Another important choice is voting. In a democratic society, choosing our leaders is a sacred duty. The suffrage of course is a right to be exercised. The Philippine Constitution (Section 1, Article V) provides that “Suffrage may be exercised by all citizens of the Philippines not otherwise disqualified by law…No literacy, property, or other substantive requirements shall be imposed on the exercise of suffrage. The Constitution places the power of government, specifically the right to create a government, squarely in the hands of our people. This is the reason why voting is not just a right but a duty.
The exercise of this right is a duty because the choices we make will matter not only to us individually but also to our family, community and country. And the importance of such a decision will matter not just today but for our future.
That burden of responsibility must not be taken lightly. It is a personal responsibility one must take seriously, a difficult choice requiring a lot of discernment on the part of voters. Aside from the president and vice president, Filipinos are expected to fill in 12 senate seats, 300 congressional seats, and more than 18,000 local positions, from governors to councilors.
And in a democracy where people from different backgrounds have the right to make their own choices, people will make diverse choices. This is the whole point of democracy and suffrage in the first place — no one person has the monopoly of wisdom such that he or she can make the decision for the entire country. That decision is placed in the hands of all Filipinos — regardless of educational attainment, socioeconomic status, or religious belief. Democracy relies on the collective wisdom of the people to make the choices in government leadership.
This is the reason why I am uncomfortable with people ridiculing other people’s opinions. It is okay to have a civil conversation about who to vote for. It is even expected in a democracy to have a civil debate about the issues and the personalities surrounding the elections. That is necessary to make an informed choice. But it is wrong to mock as stupid other people simply because their choices do not conform with yours. This is wrong even from the point of view of electoral strategy. If you want your candidate to win you need to convince the undecided and convert people who prefer other candidates.
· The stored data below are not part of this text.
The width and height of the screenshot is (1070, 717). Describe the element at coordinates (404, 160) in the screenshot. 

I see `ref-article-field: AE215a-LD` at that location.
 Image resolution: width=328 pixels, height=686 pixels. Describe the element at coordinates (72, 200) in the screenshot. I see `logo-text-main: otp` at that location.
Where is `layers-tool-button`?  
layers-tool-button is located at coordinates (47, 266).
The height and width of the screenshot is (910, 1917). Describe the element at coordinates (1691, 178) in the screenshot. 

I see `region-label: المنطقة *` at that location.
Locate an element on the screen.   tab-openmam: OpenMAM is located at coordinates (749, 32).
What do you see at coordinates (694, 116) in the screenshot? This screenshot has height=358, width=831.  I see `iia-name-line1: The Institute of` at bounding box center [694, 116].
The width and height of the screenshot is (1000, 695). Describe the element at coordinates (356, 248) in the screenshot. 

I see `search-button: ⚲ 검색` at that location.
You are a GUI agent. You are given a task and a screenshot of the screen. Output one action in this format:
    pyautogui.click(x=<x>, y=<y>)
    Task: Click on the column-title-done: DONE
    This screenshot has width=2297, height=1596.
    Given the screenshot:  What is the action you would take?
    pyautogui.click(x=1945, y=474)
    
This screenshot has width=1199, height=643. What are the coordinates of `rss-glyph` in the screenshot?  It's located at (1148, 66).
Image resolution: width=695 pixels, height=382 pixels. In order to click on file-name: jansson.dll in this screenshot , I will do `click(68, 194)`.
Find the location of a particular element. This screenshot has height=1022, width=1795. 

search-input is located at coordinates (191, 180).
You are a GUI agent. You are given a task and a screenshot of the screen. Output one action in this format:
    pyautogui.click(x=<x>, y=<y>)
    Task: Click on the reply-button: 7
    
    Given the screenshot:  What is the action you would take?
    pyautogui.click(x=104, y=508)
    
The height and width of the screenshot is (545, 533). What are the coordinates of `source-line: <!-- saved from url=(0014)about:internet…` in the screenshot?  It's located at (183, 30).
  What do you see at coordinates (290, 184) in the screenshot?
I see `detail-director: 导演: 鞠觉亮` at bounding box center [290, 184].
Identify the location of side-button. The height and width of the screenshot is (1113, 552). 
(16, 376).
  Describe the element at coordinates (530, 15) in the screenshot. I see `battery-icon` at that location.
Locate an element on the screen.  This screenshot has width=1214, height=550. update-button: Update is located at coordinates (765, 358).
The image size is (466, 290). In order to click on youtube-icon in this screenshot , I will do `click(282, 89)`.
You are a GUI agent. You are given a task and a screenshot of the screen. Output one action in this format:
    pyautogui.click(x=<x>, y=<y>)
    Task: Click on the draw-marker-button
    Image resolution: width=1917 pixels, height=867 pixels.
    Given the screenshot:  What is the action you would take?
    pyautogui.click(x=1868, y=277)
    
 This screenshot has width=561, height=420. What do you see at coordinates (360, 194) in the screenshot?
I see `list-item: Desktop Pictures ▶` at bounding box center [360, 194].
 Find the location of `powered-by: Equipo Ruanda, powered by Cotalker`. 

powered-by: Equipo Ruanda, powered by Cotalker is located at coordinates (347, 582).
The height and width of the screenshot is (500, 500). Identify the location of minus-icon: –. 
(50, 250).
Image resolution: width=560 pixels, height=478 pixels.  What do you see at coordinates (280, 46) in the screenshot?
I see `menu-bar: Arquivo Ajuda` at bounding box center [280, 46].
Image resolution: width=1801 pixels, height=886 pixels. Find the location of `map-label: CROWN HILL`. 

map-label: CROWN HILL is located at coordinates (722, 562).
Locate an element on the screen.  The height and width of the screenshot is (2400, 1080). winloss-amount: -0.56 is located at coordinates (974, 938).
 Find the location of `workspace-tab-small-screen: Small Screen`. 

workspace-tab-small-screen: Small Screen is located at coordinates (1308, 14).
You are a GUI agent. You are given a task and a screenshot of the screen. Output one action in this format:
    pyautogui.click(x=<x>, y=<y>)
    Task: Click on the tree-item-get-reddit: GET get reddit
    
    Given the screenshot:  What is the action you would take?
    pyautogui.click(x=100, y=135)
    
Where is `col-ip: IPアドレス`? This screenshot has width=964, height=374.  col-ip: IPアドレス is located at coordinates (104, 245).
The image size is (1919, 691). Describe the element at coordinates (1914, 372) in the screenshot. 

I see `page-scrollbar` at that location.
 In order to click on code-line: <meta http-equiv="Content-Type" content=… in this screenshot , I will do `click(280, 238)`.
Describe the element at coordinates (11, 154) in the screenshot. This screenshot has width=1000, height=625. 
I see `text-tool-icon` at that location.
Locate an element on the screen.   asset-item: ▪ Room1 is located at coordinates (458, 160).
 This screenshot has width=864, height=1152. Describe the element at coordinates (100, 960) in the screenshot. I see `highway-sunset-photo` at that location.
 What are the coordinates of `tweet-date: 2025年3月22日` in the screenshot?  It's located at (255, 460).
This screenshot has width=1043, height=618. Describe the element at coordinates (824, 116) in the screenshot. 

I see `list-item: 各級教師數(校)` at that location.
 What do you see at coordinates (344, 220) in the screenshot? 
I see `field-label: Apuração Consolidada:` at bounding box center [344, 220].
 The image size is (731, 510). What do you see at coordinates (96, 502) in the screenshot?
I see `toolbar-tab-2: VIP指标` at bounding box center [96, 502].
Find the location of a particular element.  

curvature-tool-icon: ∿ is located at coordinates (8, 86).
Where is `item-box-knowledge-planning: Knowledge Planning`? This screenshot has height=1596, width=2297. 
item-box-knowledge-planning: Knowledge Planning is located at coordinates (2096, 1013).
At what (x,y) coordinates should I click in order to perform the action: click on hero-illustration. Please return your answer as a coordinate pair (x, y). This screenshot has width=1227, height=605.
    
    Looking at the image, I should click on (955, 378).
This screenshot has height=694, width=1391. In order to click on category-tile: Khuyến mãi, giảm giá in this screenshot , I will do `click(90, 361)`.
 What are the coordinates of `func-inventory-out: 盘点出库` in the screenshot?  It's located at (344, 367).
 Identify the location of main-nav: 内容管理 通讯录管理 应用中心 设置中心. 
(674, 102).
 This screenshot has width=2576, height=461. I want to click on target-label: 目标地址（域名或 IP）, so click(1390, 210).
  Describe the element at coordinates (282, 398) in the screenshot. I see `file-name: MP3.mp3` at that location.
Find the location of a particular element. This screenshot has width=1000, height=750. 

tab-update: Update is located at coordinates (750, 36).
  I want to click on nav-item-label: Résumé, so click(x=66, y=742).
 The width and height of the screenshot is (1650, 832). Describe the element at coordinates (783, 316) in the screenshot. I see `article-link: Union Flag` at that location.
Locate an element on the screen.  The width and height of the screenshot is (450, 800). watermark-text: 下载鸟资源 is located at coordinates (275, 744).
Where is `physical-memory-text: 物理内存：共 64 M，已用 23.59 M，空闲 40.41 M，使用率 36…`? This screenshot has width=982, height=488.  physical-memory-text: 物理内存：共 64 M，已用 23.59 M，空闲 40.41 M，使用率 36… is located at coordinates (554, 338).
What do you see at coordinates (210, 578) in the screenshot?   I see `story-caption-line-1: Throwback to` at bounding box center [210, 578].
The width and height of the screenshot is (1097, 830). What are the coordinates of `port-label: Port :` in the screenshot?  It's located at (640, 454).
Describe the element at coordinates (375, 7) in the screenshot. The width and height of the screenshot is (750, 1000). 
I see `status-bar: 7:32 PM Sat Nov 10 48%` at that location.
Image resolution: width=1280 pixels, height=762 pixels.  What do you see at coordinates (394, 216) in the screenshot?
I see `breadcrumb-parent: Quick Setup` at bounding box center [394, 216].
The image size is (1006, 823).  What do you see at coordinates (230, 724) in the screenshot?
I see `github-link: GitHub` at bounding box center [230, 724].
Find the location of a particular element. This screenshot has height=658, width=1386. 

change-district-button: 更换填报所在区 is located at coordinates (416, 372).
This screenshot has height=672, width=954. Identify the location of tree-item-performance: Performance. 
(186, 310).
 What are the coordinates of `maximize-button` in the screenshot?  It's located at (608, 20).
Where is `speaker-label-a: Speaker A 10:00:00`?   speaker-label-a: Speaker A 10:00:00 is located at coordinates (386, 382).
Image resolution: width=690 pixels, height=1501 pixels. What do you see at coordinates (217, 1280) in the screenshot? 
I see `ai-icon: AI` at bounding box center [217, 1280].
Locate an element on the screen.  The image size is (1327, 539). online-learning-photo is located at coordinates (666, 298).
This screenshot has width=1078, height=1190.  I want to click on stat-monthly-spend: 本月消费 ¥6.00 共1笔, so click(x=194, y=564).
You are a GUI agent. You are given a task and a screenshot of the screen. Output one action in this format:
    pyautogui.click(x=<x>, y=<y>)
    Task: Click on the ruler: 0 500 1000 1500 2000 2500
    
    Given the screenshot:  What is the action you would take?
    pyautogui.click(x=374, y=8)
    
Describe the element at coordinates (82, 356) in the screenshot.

And so as we make our decision for the 2022 National and Local Elections let us remember to do our duty by studying the platforms of candidates, examining their track record, and more importantly, respecting the rights of others to make their own choices in a democracy. Unity does not mean we should all think alike or make similar choices. It means we should be able to have a meaningful conversation as a people despite our differences. That democratic conversation begins in the choices we make as we write on the ballot and continues even after elections as we participate meaningfully in governance.